Abstract

Agents targeting the vascular endothelial growth factor (VEGF) pathway are being used with increasing frequency in patients with recurrent high-grade glioma. The effect of more than one antiangiogenic therapy given in succession has not been established. We reviewed the efficacy of bevacizumab, a VEGF-A monoclonal antibody, in patients who progressed following prior therapy with VEGF receptor tyrosine kinase inhibitors (R-TKi). Seventy-three patients with recurrent high-grade gliomas received VEGF R-TKi (cediranib, sorafenib, pazopanib, or sunitinib) as part of phase I or II clinical trials. Twenty-four of these patients with glioblastoma progressed and received bevacizumab-containing regimens immediately after R-TKi.

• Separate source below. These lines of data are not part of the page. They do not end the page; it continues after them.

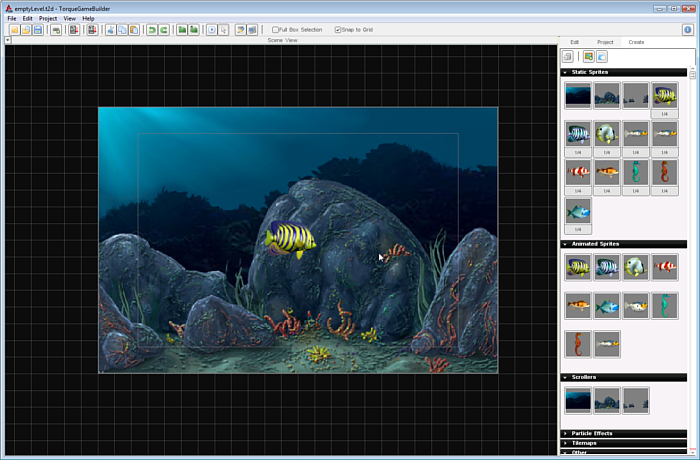Click the blue help icon top right
This screenshot has height=460, width=700.
(x=688, y=30)
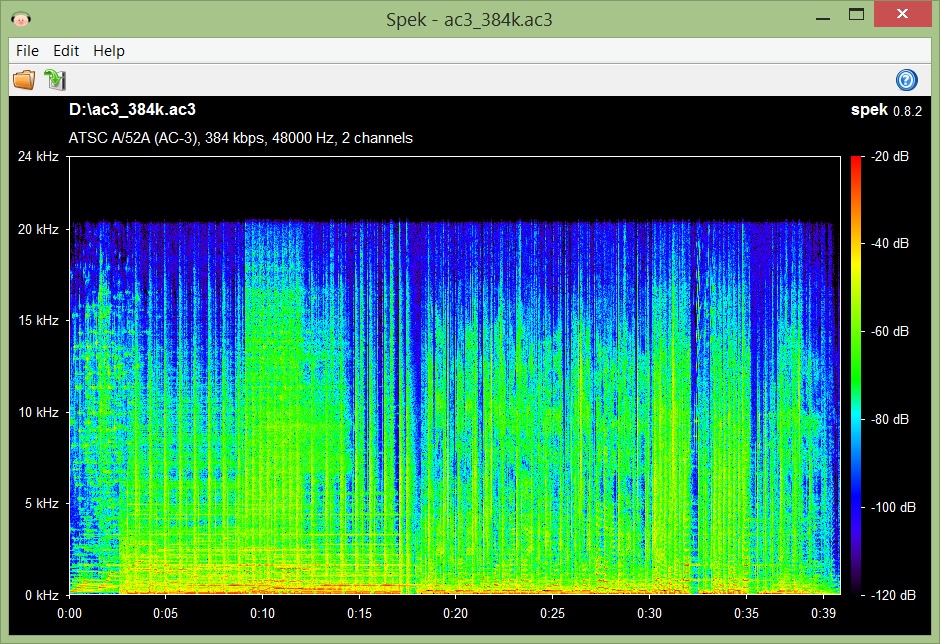
Task: Open the File menu
Action: click(27, 50)
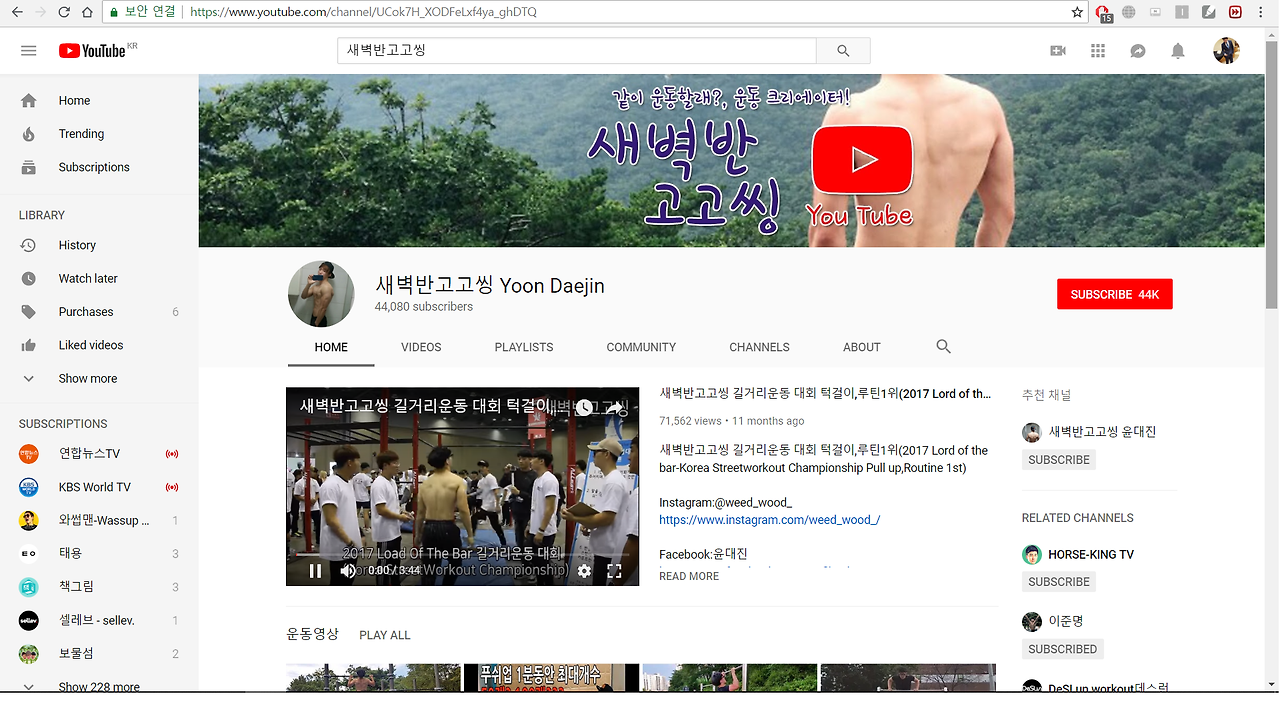The width and height of the screenshot is (1280, 720).
Task: Toggle fullscreen on the video player
Action: pyautogui.click(x=614, y=570)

Those who stopped R-TKi therapy for reasons other than disease progression, or received a treatment that did not include bevacizumab, were excluded from the analysis. The efficacy of bevacizumab-containing regimens in these 24 patients was evaluated. During R-TKi therapy, 6 of 24 patients (25%) had a partial response (PR) to treatment. The 6-month progression-free survival (APF6) was 16.7% and median time-to-progression (TTP) was 14.3 weeks. Grade III/IV toxicities were seen in 13 of 24 patients (54%). Subsequently with bevacizumab salvage therapy, 5 of 24 patients (21%) had a PR, the APF6 was 12.5%, and the median TTP was 8 weeks. Five of 24 patients had grade III/IV toxicities (21%). The median overall survival (OS) from the start of R-TKi therapy was 9.2 months (range: 2.8–34.1+), whereas the median OS after bevacizumab was 5.2 months (range: 1.3–28.9+). Bevacizumab retains modest activity in high-grade glioma patients who progress on R-TKi. However, the APF6 of 12.5% in this cohort of patients indicates that durable tumor control is not achieved for most patients.